Element and text position data:
··········

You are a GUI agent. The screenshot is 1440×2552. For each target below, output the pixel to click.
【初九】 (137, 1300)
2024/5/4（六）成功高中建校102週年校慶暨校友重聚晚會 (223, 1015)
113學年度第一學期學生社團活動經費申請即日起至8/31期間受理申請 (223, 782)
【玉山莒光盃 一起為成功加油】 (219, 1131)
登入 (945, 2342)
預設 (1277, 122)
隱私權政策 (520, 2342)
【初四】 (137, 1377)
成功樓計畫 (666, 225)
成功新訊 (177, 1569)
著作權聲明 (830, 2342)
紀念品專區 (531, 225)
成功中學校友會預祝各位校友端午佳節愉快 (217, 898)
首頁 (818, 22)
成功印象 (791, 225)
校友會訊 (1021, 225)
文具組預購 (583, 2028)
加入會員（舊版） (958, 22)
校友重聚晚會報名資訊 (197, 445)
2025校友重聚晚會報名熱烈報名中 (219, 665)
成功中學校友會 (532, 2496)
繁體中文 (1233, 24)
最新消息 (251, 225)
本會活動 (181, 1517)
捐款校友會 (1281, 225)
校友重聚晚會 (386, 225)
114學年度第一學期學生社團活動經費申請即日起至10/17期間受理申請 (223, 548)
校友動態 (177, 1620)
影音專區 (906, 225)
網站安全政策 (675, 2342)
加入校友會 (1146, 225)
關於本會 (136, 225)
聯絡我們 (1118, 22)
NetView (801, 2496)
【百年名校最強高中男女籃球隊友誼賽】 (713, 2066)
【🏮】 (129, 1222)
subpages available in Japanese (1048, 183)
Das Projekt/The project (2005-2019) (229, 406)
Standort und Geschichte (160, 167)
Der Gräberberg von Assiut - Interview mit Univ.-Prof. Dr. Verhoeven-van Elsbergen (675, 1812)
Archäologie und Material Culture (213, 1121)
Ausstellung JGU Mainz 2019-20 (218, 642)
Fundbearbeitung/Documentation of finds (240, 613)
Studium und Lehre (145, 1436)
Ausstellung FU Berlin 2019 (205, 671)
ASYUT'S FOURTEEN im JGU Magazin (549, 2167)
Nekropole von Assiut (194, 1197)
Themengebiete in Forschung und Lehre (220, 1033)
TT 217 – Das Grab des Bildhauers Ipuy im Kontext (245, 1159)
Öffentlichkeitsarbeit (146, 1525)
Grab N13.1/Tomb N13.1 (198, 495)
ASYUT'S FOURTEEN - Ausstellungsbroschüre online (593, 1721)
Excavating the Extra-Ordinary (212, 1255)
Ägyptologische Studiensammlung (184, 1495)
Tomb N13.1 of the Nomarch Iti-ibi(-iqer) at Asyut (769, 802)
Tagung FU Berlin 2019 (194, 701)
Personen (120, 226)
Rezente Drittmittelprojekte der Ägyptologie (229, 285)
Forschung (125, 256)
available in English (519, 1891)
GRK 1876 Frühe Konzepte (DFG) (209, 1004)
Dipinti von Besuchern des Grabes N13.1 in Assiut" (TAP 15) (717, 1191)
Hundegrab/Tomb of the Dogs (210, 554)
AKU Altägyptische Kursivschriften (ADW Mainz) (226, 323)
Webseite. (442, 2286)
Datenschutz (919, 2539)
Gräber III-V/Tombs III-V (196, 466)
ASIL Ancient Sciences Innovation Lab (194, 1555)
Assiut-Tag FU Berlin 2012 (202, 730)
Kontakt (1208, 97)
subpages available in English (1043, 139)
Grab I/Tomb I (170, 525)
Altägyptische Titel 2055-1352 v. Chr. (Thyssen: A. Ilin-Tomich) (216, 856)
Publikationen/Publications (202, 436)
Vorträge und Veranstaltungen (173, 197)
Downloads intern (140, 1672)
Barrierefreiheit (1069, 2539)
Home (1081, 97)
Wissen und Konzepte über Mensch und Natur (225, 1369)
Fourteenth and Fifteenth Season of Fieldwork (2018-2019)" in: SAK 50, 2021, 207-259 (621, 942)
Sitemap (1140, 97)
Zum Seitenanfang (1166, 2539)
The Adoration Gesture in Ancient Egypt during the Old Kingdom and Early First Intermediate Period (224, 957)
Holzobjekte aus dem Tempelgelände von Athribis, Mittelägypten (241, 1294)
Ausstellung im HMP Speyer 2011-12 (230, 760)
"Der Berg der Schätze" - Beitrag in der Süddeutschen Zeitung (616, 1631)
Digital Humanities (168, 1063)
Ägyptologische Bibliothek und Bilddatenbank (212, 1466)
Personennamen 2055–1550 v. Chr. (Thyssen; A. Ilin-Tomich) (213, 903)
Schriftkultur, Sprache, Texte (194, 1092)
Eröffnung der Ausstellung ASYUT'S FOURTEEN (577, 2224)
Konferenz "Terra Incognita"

··········

▶ _Given request_: Return word for word the lines of the material above, from its first line up to and including the line that contains "Tomb N13.1 of".

▶ _Result of this exercise_:
You are a GUI agent. The screenshot is 1440×2552. For each target below, output the pixel to click.
【初九】 (137, 1300)
2024/5/4（六）成功高中建校102週年校慶暨校友重聚晚會 (223, 1015)
113學年度第一學期學生社團活動經費申請即日起至8/31期間受理申請 (223, 782)
【玉山莒光盃 一起為成功加油】 (219, 1131)
登入 (945, 2342)
預設 (1277, 122)
隱私權政策 (520, 2342)
【初四】 (137, 1377)
成功樓計畫 (666, 225)
成功新訊 (177, 1569)
著作權聲明 (830, 2342)
紀念品專區 (531, 225)
成功中學校友會預祝各位校友端午佳節愉快 (217, 898)
首頁 (818, 22)
成功印象 (791, 225)
校友會訊 (1021, 225)
文具組預購 (583, 2028)
加入會員（舊版） (958, 22)
校友重聚晚會報名資訊 (197, 445)
2025校友重聚晚會報名熱烈報名中 (219, 665)
成功中學校友會 (532, 2496)
繁體中文 (1233, 24)
最新消息 (251, 225)
本會活動 (181, 1517)
捐款校友會 (1281, 225)
校友重聚晚會 (386, 225)
114學年度第一學期學生社團活動經費申請即日起至10/17期間受理申請 (223, 548)
校友動態 (177, 1620)
影音專區 (906, 225)
網站安全政策 (675, 2342)
加入校友會 (1146, 225)
關於本會 (136, 225)
聯絡我們 (1118, 22)
NetView (801, 2496)
【百年名校最強高中男女籃球隊友誼賽】 (713, 2066)
【🏮】 (129, 1222)
subpages available in Japanese (1048, 183)
Das Projekt/The project (2005-2019) (229, 406)
Standort und Geschichte (160, 167)
Der Gräberberg von Assiut - Interview mit Univ.-Prof. Dr. Verhoeven-van Elsbergen (675, 1812)
Archäologie und Material Culture (213, 1121)
Ausstellung JGU Mainz 2019-20 (218, 642)
Fundbearbeitung/Documentation of finds (240, 613)
Studium und Lehre (145, 1436)
Ausstellung FU Berlin 2019 (205, 671)
ASYUT'S FOURTEEN im JGU Magazin (549, 2167)
Nekropole von Assiut (194, 1197)
Themengebiete in Forschung und Lehre (220, 1033)
TT 217 – Das Grab des Bildhauers Ipuy im Kontext (245, 1159)
Öffentlichkeitsarbeit (146, 1525)
Grab N13.1/Tomb N13.1 (198, 495)
ASYUT'S FOURTEEN - Ausstellungsbroschüre online (593, 1721)
Excavating the Extra-Ordinary (212, 1255)
Ägyptologische Studiensammlung (184, 1495)
Tomb N13.1 of the Nomarch Iti-ibi(-iqer) at Asyut (769, 802)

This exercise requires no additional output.